In Nicosia, where the Mediterranean sun is often sharp enough to act as a disinfectant, there seems to be little in the way of regulatory shade.

And on this particular morning, as light pours through the windows of CySEC’s headquarters, the Chairman is in a reflective, if uncompromising, mood.

The Friction Between Protection and Growth

In the past decade, Cyprus and particularly Limassol, has felt like the frontier. By the end of 2013, CySEC supervised 152 Cyprus Investment Firms (CIFs), the legal category for the island’s retail brokers.

The market continued to grow, with retail brokers employing between 7,000 and 8,000 people as of 2024. Glassdoor estimates the median total pay at €30,000.

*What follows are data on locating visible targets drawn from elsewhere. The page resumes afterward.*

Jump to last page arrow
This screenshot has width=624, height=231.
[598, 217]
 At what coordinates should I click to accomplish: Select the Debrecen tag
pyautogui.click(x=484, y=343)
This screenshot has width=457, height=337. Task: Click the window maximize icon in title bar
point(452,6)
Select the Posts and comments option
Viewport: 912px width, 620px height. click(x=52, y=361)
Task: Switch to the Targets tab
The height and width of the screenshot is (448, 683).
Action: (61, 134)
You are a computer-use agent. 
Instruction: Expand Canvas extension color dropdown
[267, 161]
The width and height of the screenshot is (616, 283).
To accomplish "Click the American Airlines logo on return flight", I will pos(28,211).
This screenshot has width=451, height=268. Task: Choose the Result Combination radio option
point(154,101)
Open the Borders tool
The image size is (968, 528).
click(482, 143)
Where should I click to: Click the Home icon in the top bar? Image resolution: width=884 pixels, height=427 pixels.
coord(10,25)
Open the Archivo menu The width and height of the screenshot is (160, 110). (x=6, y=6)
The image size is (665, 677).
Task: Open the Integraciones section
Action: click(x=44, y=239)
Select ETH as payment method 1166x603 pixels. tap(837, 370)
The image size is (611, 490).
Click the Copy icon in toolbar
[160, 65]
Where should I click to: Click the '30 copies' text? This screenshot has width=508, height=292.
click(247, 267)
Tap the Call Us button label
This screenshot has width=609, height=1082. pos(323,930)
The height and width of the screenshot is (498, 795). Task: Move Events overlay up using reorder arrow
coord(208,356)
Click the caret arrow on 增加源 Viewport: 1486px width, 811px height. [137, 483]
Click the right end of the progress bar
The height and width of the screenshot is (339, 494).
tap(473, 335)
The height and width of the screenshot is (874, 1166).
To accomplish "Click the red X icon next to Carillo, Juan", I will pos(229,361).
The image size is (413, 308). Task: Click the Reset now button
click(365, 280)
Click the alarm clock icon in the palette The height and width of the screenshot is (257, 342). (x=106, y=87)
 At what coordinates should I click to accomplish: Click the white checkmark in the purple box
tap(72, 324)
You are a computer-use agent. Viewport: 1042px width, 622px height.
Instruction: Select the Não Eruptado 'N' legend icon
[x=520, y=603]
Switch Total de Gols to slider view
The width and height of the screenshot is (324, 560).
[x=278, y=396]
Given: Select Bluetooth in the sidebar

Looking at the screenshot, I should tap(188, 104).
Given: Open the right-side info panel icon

In an economy where roughly 40% of people gross less than €1,500 a month, according to 2025 figures from the Statistical Service of Cyprus, the sector is not merely a line item in the GDP; it has emerged as a vital organ of the local economy.

But as ESMA tightened its grip from Paris towards the end of the noughties, the growth of the local market ground to a standstill: between 2020 and 2025, the number of CIFs went from 242 to 252.

The frontier, it seems, has been thoroughly fenced in.

“We're following the EU rules,” Theocharides goes on. “Whatever CySEC is doing in terms of the CFD market is not a standalone initiative. We're part of a union and, as such, we have a responsibility to apply and enforce the EU rules and directives.”

The friction remains: maintaining a competitive retail brokerage sector and the benefits to the local economy, while satisfying the regulatory demands at the EU level to protect retail investors.

It is a high-wire act, especially when retail speculation is viewed with extreme suspicion.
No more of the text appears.